#### ACTIVIDADES
1. En el texto sobre el asesinato de Kennedy, ¿quién es el autor de la biografía de Johnson que se menciona?
2. Continúa el texto sobre el asesinato de Kennedy a partir de su última oración.

El hecho de que, a pesar de las investigaciones oficiales, una gran parte de la población siga convencida de una conspiración resalta la complejidad de este caso. La figura de Lyndon B. Johnson, quien asumió la presidencia tras la muerte de Kennedy, también alimentó especulaciones, especialmente debido a su relación con los Kennedy y la percepción de que podría haber tenido motivos para deshacerse de su compañero de partido. Sin embargo, estudios detallados sobre Johnson, como la biografía de Robert Caro, han señalado que no existen pruebas de su involucramiento en el asesinato, aunque la teoría perdura en la opinión pública.

#### DATOS PROPORCIONADOS
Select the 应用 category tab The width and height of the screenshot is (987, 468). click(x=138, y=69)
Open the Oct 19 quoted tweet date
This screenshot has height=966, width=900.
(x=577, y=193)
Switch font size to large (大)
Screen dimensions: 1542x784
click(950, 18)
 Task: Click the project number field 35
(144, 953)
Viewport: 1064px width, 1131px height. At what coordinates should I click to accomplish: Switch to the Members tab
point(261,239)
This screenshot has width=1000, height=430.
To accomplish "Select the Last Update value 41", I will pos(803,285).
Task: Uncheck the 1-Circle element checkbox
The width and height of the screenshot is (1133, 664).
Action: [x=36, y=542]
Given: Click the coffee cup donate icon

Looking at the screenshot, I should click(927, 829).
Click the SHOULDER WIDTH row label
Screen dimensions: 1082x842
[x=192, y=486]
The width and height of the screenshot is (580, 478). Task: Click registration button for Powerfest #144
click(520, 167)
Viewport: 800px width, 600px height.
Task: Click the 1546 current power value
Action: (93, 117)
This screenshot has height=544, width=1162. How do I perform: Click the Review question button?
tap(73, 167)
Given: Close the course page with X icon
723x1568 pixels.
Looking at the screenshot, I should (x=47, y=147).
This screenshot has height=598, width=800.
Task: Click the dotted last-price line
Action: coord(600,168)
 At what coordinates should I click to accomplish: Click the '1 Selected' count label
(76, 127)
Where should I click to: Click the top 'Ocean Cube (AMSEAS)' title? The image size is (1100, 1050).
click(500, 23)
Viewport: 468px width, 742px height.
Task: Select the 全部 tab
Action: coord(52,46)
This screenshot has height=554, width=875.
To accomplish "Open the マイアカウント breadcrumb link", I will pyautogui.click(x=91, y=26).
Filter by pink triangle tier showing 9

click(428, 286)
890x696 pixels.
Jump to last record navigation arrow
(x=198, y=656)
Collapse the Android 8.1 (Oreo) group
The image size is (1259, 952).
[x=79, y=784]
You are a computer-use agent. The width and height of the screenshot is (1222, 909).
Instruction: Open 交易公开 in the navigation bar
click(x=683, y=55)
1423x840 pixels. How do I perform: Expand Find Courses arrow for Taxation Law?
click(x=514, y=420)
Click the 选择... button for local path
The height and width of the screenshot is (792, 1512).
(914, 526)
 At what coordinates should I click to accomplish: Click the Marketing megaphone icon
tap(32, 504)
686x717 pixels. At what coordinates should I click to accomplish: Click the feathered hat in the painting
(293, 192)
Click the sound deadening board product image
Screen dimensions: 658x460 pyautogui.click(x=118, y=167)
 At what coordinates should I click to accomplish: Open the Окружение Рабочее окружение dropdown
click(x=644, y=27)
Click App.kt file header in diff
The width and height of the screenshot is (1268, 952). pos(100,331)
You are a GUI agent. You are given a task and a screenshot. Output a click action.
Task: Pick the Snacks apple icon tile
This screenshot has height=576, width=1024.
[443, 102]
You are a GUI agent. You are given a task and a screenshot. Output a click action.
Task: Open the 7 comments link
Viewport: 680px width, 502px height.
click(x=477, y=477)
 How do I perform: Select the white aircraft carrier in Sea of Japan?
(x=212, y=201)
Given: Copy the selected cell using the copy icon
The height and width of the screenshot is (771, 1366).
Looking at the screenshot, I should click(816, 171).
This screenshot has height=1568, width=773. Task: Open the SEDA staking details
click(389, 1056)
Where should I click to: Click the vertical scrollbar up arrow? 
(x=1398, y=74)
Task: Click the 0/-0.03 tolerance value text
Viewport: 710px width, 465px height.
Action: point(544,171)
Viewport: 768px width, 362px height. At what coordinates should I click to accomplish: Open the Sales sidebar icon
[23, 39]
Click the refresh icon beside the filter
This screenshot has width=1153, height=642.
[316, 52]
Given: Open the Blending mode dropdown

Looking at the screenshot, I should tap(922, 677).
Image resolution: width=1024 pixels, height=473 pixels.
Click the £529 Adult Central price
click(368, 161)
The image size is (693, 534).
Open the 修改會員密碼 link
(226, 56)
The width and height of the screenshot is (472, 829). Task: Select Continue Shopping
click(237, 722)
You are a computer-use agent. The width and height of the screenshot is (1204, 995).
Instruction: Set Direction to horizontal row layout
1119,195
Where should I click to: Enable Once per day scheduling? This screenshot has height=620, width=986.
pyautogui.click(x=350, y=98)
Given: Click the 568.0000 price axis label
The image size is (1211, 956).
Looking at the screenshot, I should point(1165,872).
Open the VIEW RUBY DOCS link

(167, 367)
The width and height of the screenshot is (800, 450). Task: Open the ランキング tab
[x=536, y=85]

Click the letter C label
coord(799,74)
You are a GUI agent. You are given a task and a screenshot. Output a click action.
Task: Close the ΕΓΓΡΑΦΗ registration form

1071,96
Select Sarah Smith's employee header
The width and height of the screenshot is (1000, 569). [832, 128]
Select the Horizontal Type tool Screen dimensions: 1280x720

#### RESPUESTAS POR TAREA
1. Robert Caro.

2.
Es fundamental comprender que, más allá de la evidencia o las conclusiones de las investigaciones oficiales, la forma en que el público ha interpretado estos eventos está influenciada por una serie de factores. La desconfianza general hacia el gobierno, las contradicciones en las versiones oficiales y la falta de respuestas claras han creado un caldo de cultivo para la proliferación de teorías conspirativas. Aunque algunos hechos se han esclarecido con el tiempo, el asesinato de Kennedy sigue siendo un tema de controversia y especulación. La persistencia de las dudas refleja no solo la tragedia del asesinato, sino también la forma en que los eventos históricos son reinterpretados a través del tiempo y la memoria colectiva.